Why are you jumping around in time rather than writing the books in a chronological fashion? What are the pluses and minuses of doing it that way?
Because of the length of her career and the variety of her settings, I decided that a purely chronological line of mysteries would not be the best idea—I felt it would box me in, limit the “surprise” element for the reader, and essentially dictate where I was to go next. Lone Star is 1950s (Giant and James Dean, etc), Escape Artist is 1904 (Ferber starting out in Appleton, Wisconsin), and Make Believe is back to the 1950s. My new book will take place in 1927 NYC, the time of Show Boat and The Royal Family. Others on the drawing board take place in 1914, 1923, 1958, etc. I believe such jumping around gives some energy to the series. I hope it keeps the reader guessing. Also, it allows me to delve into Ferber at different ages. I believe there is only a “plus” to such an approach.
Talk about your research. I assume you have relied on Ferber’s autobiographies as well as other sources.
Needless to say, with such jumping around, I have to do tons of research, which I enjoy immensely. Each new book begins with my reading snippets from her autobiographies as well as a stack of interviews and profiles on her that appeared over the years. But each book immediately demands that I delve into social and political history, and I find myself taking notes on all aspects of life at that time: dress, food, politics, laws, neighborhoods, etc. I amass piles of note cards, most of which I’ll never use. But they give me a sense of the time. I also like to do some on-site research. I’ve been to L.A. and Hollywood a number of times, but I made a special trip to Appleton, Wisconsin, to walk the streets she walked as a young reporter. There is an historical society there with displays on Harry Houdini and Edna Ferber, both characters in Escape Artist.
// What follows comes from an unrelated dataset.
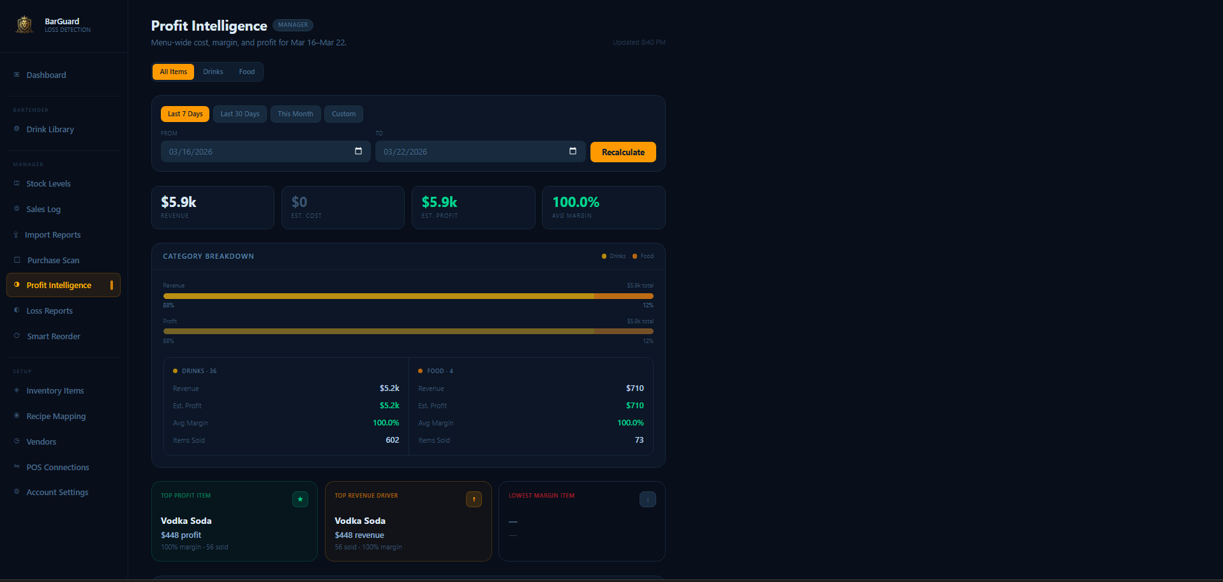
Task: Open the Purchase Scan icon
Action: click(x=15, y=260)
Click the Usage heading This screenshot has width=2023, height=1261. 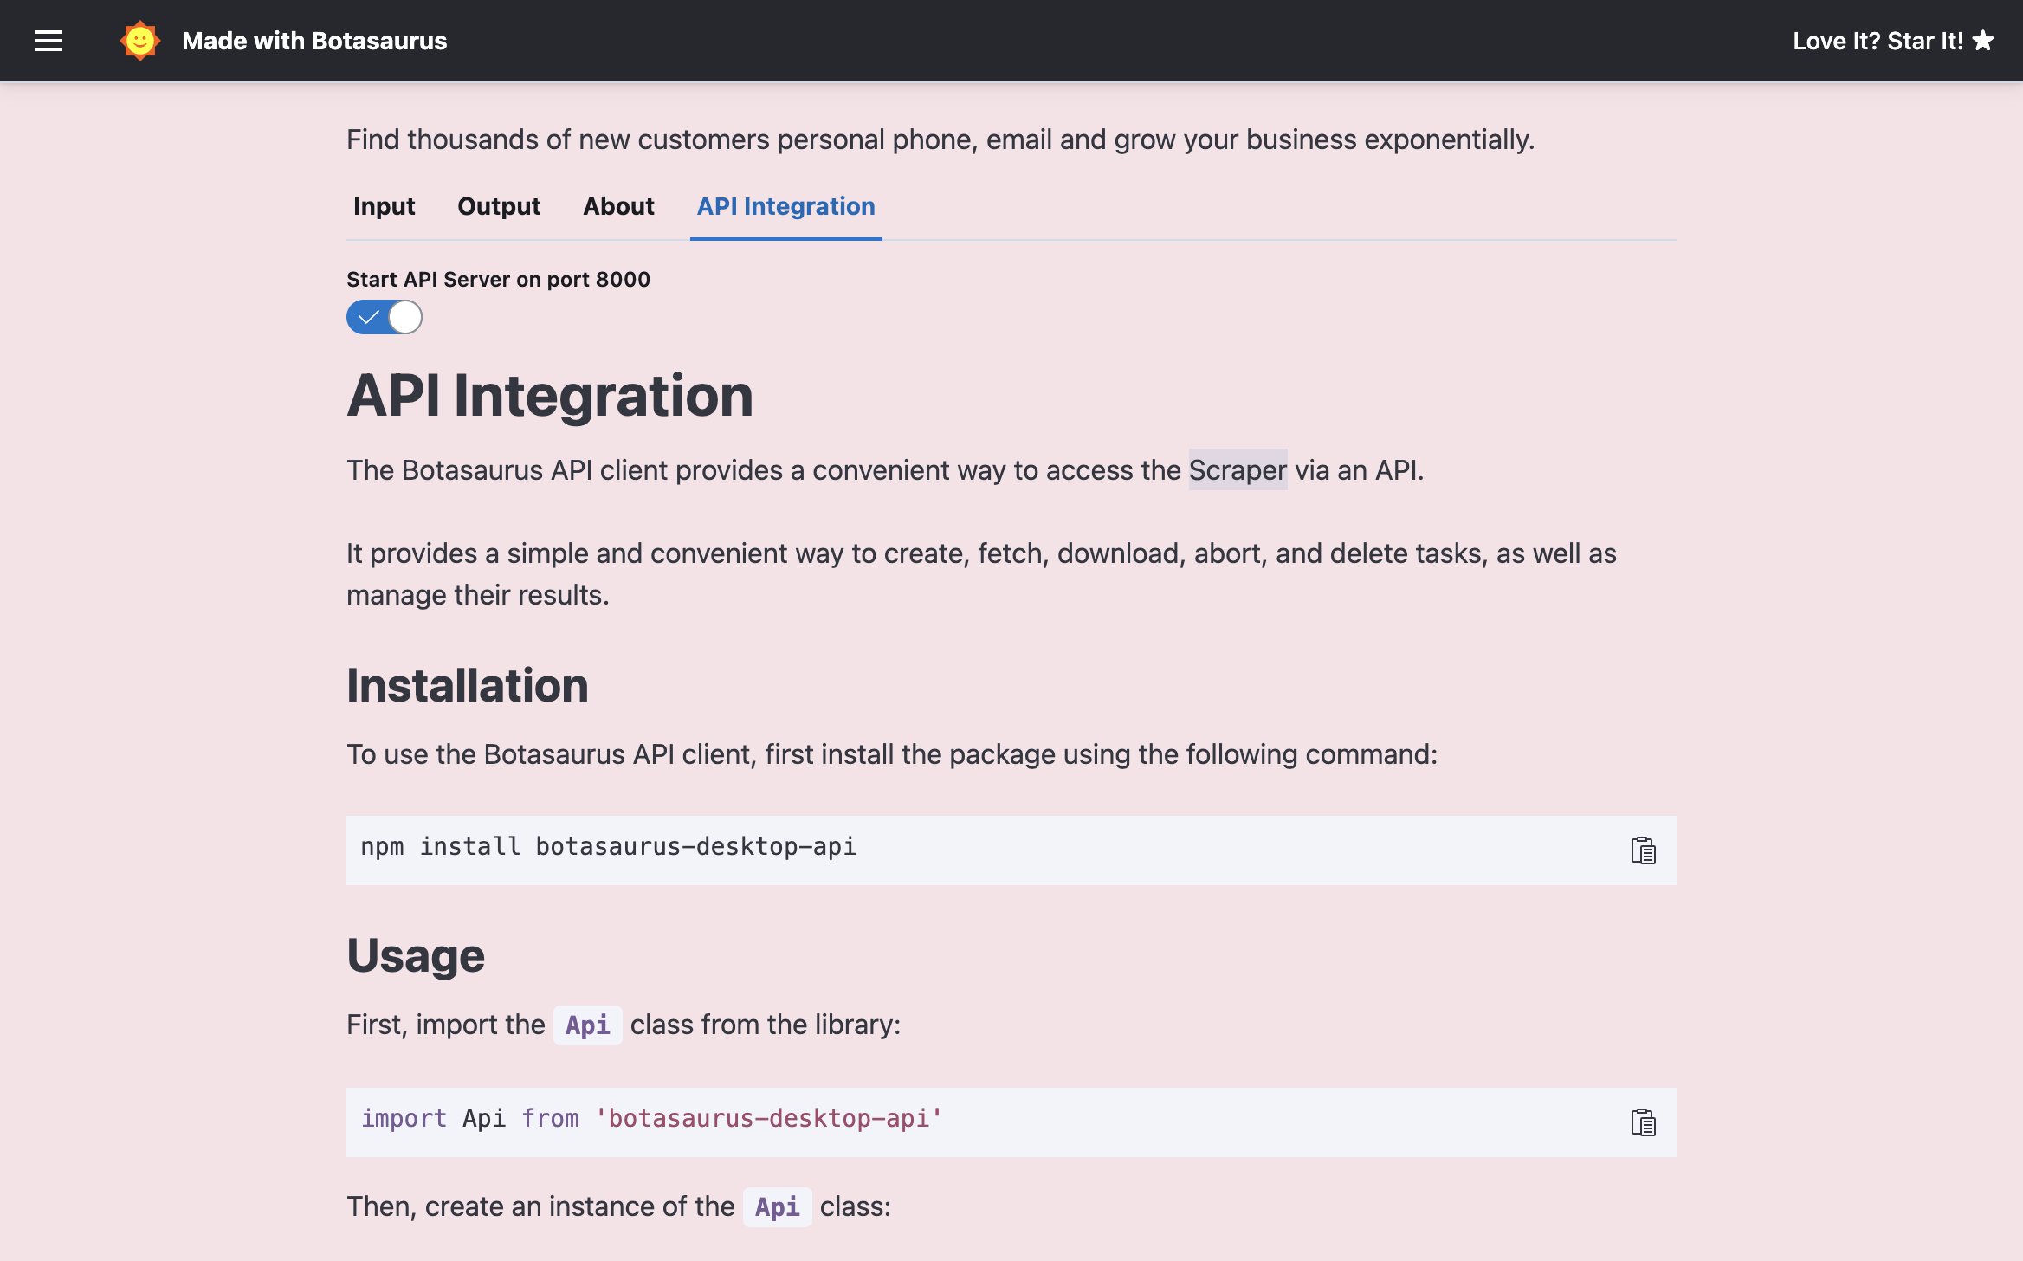point(416,956)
I squatted on Ferber’s old family home, taking notes, until the occupants, eying me from behind a curtain, seemed alarmed. I found the old synagogue where her family attended services. When I returned home, I was ready to write. My new novel deals with NY in 1927 and, in particular, Harlem. Well, for a short time when I was a student at Columbia, I lived in Harlem. For another novel, down the road, I traveled to Maplewood, New Jersey, and explored those small-town streets.
Talk about the book you are working on now.
My first three Ferber mysteries were Lone Star (the filming of Giant, 2009), Escape Artist (Ferber’s interview with Houdini and their working together to solve murder, 2012), and Make Believe (the 1951 filming of Show Boat with Ava Gardner, 2013). All are published by Poisoned Pen Press. In my new one, due out this coming summer, I return to the East Coast: Titled Downtown Strut (from the “Downtown Strutter’s Ball” song of the time . . . I’ll be down to get you in a taxi, honey . . .), Edna Ferber, preparing for the openings of Show Boat and The Royal Family in December 1927, stumbles onto a gruesome murder. She’s been mentoring talented black writers—part of the Harlem Renaissance—and is stunned when a talented young man is murdered. Against the backdrop of Roaring Twenties downtown Broadway and uptown Harlem, she discovers a world of ambition, deceit, and jealousy under all the neon glitz. Langston Hughes makes an appearance.